**Your objective**
Could you change "preferences" to "settings" in everything from the line containing "You are a GUI" down to the end of the lines and give those lines back, leaving the pictures out?

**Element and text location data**
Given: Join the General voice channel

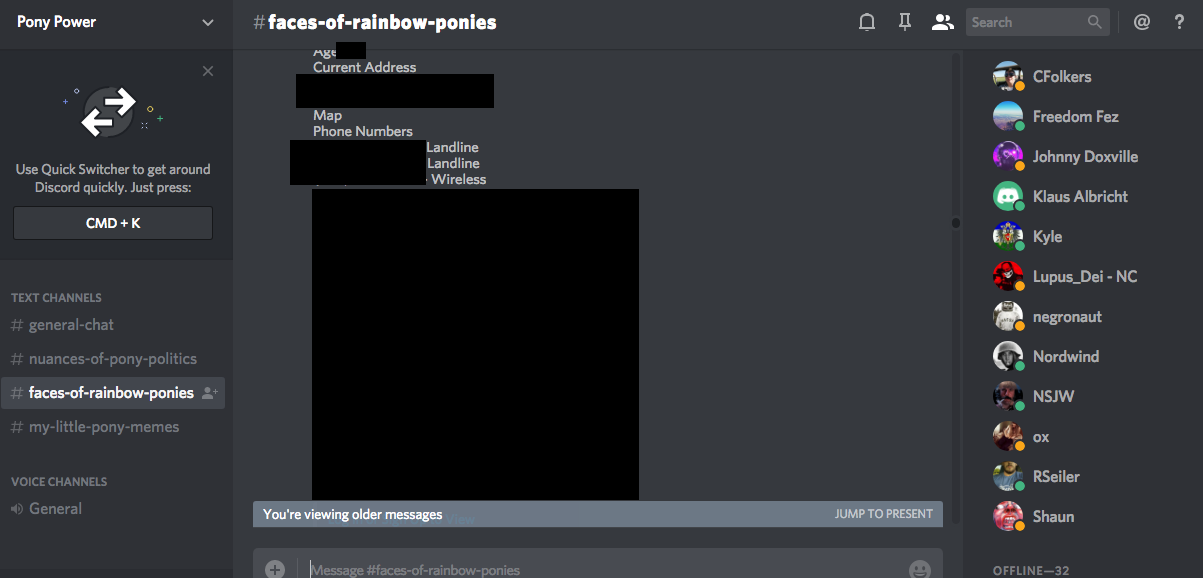Looking at the screenshot, I should (55, 509).
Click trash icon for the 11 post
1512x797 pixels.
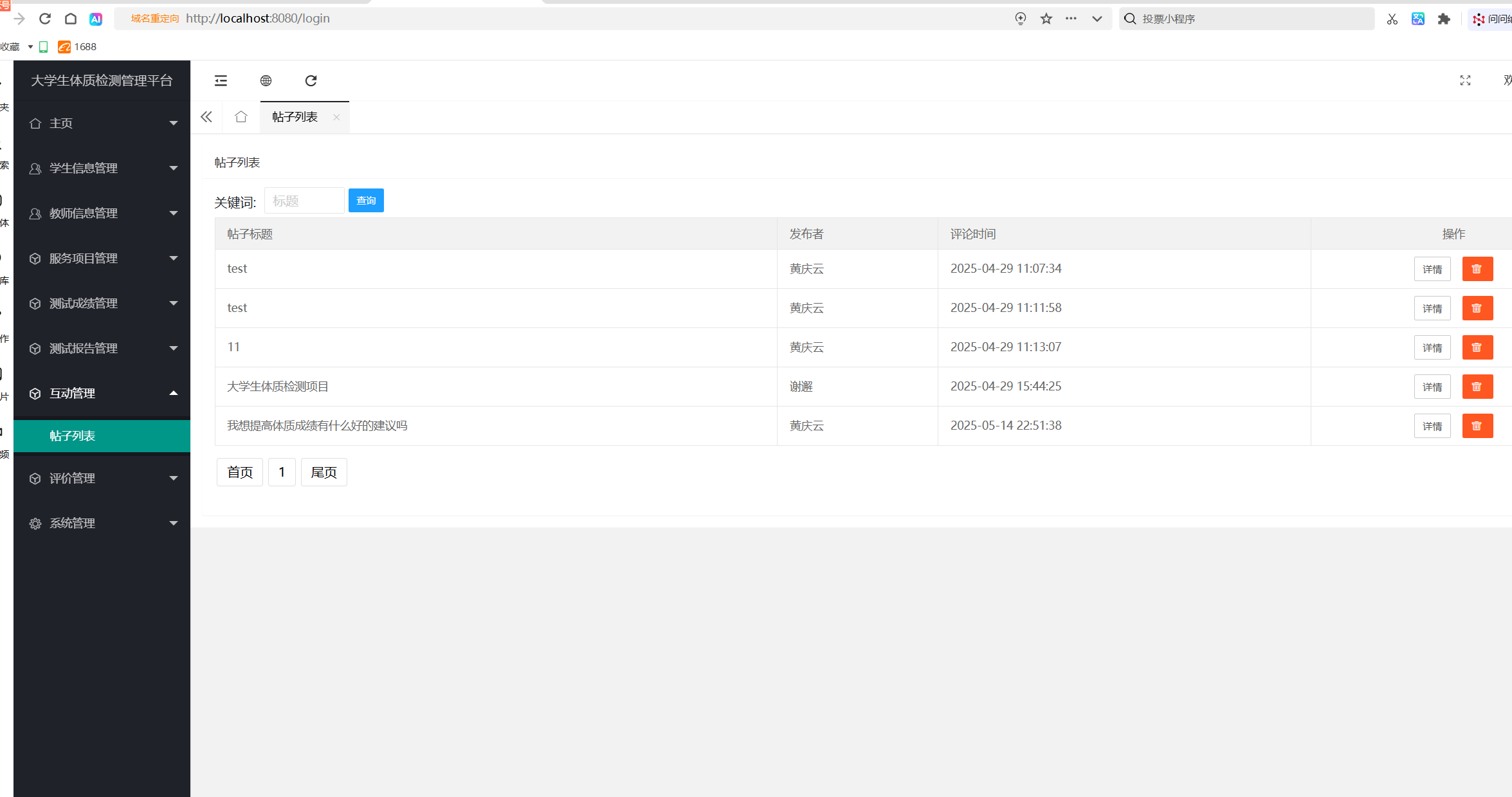coord(1477,347)
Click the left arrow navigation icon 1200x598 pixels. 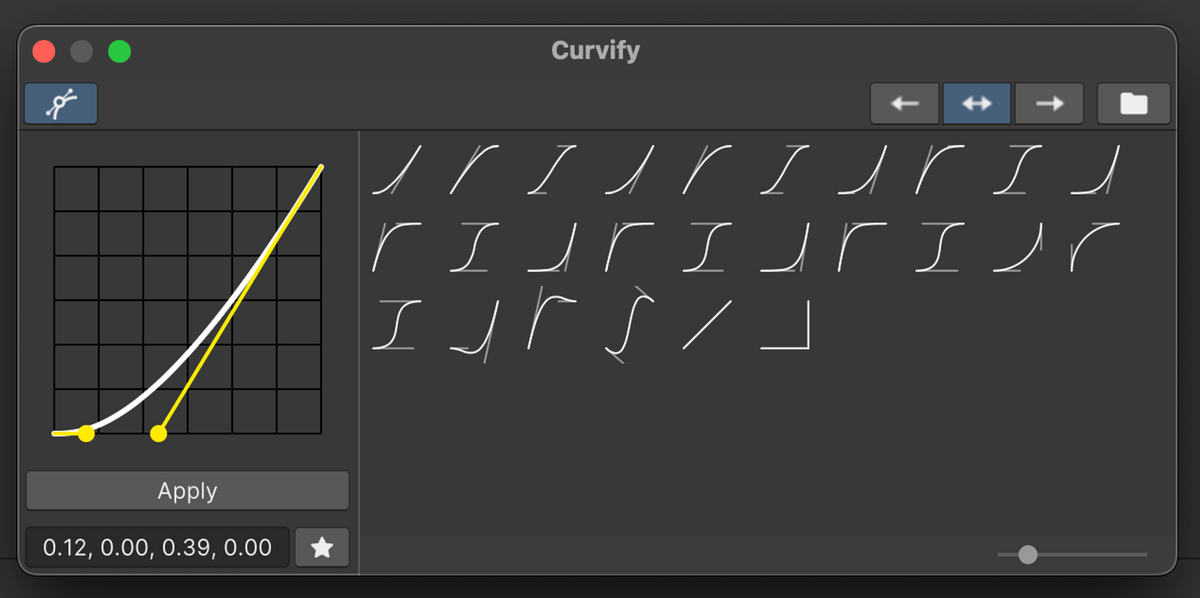904,103
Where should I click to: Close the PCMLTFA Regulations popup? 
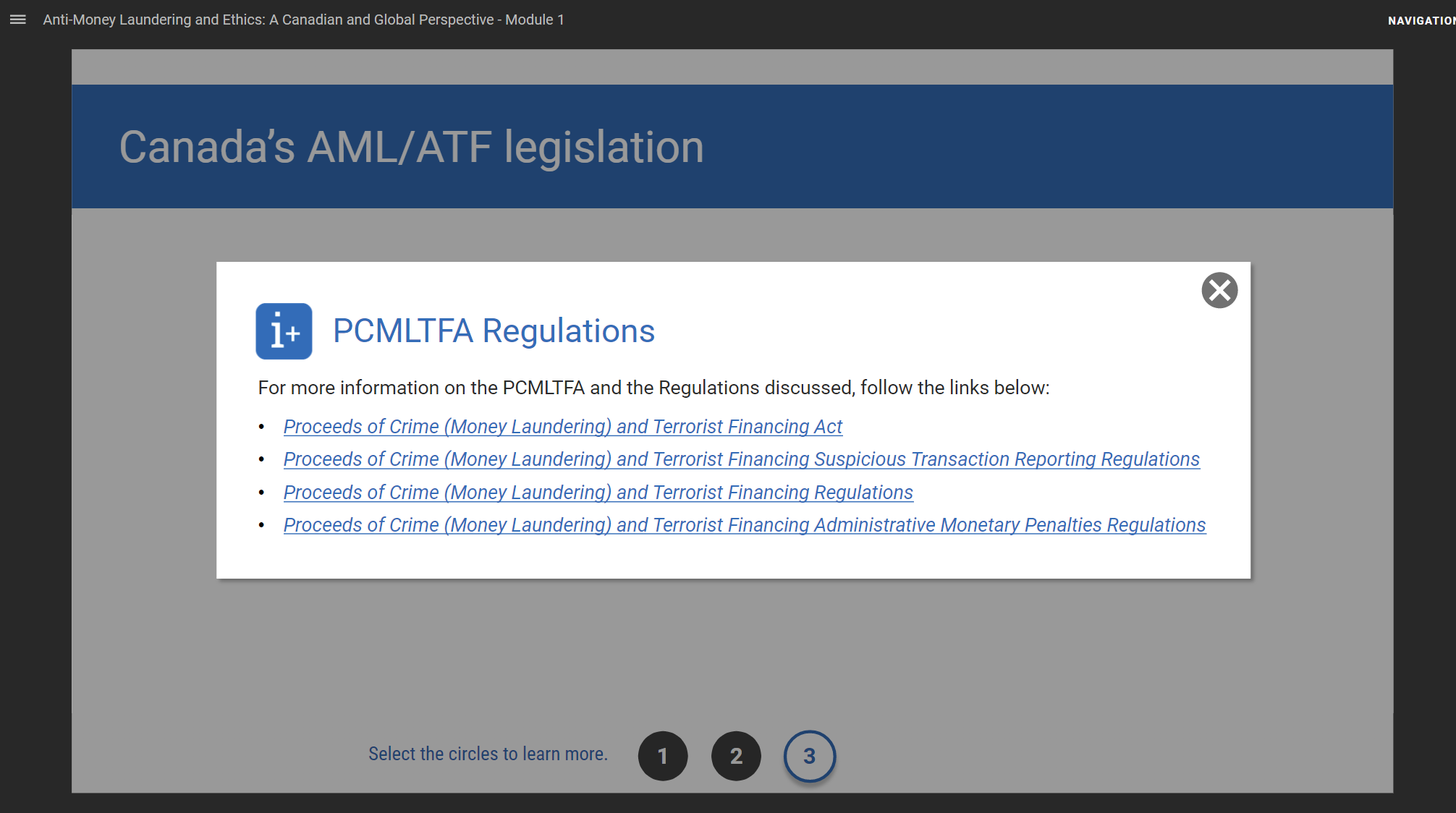(x=1219, y=290)
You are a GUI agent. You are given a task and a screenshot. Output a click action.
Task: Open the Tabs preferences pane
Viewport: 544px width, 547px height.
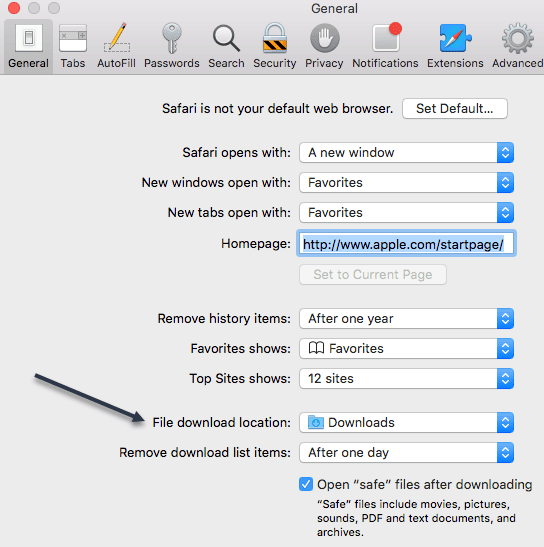(x=73, y=46)
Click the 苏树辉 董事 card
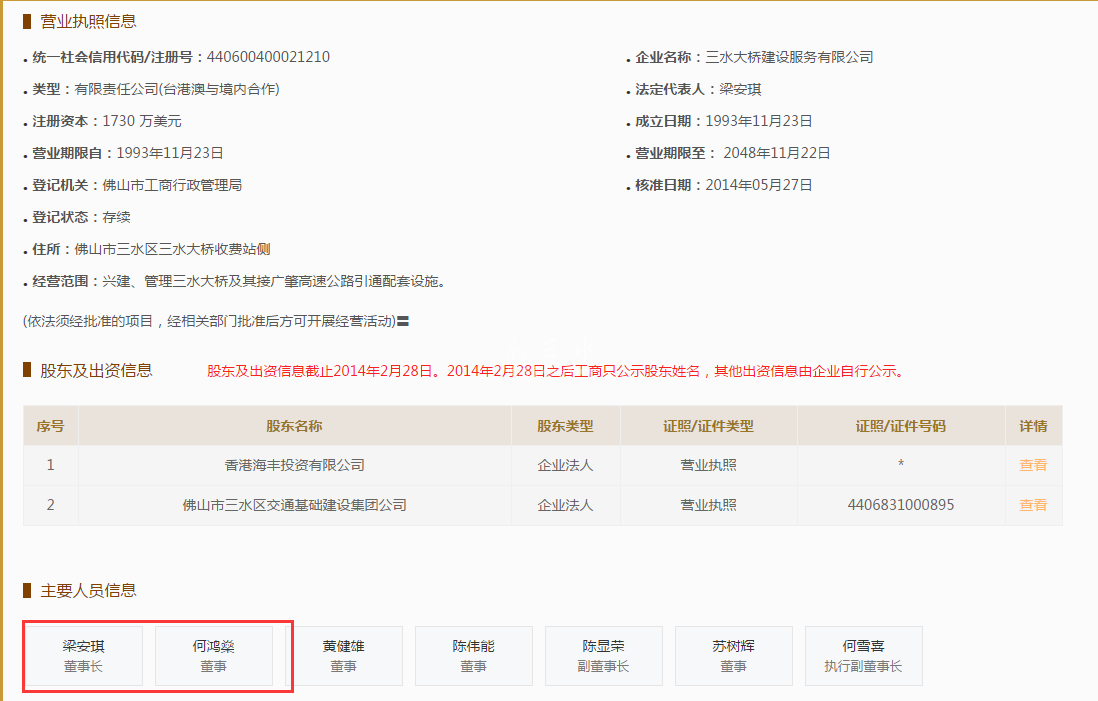1098x701 pixels. coord(733,656)
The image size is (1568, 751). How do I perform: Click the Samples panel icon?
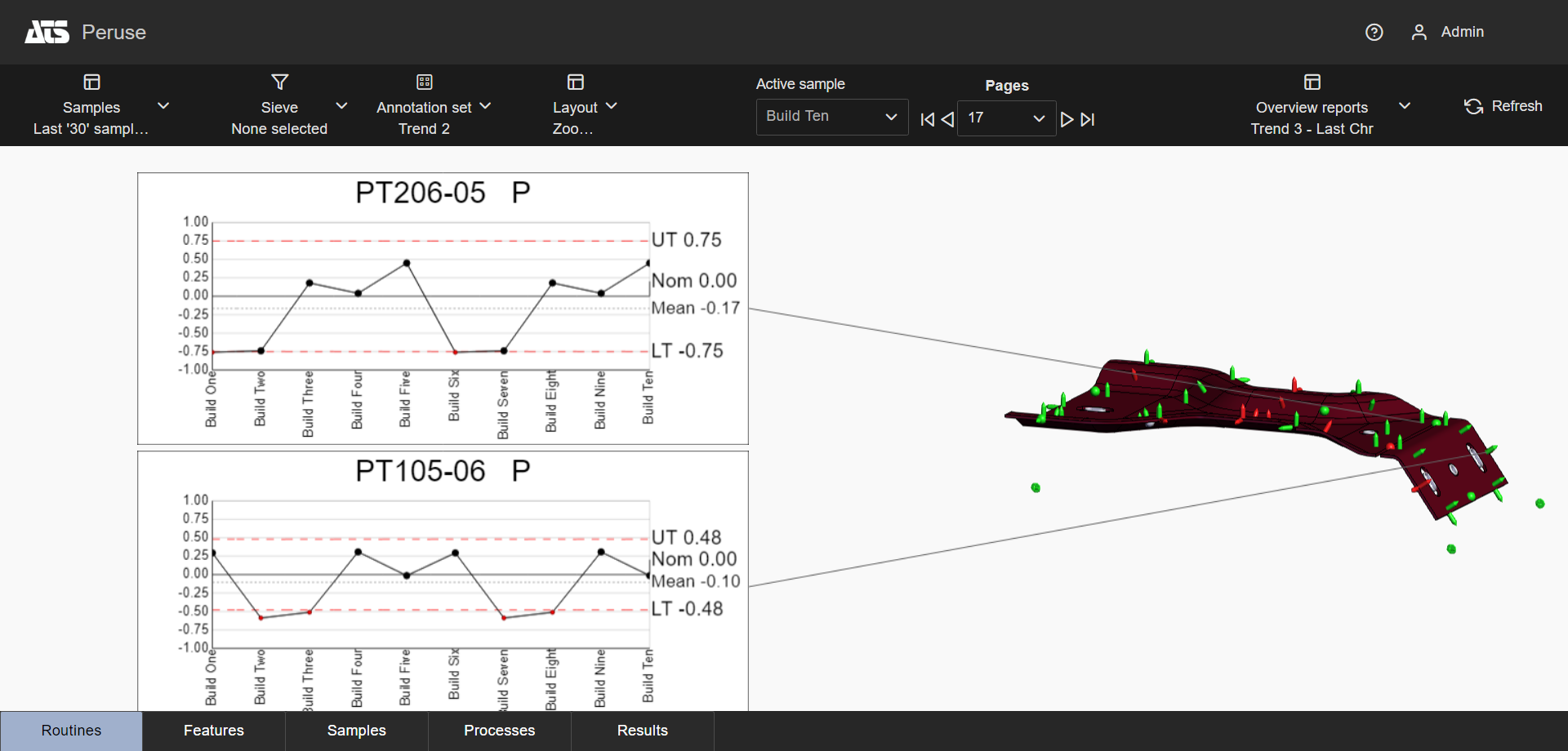[x=91, y=82]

**Response**
You are a GUI agent. You are given a task and a screenshot. Output a click action.
Task: Open the Tabs settings pane
Viewport: 544px width, 547px height.
(x=73, y=46)
Click the 苏树辉 董事 card
1098x701 pixels. coord(733,656)
The image size is (1568, 751). How do I perform: Click the Samples panel icon?
[x=91, y=82]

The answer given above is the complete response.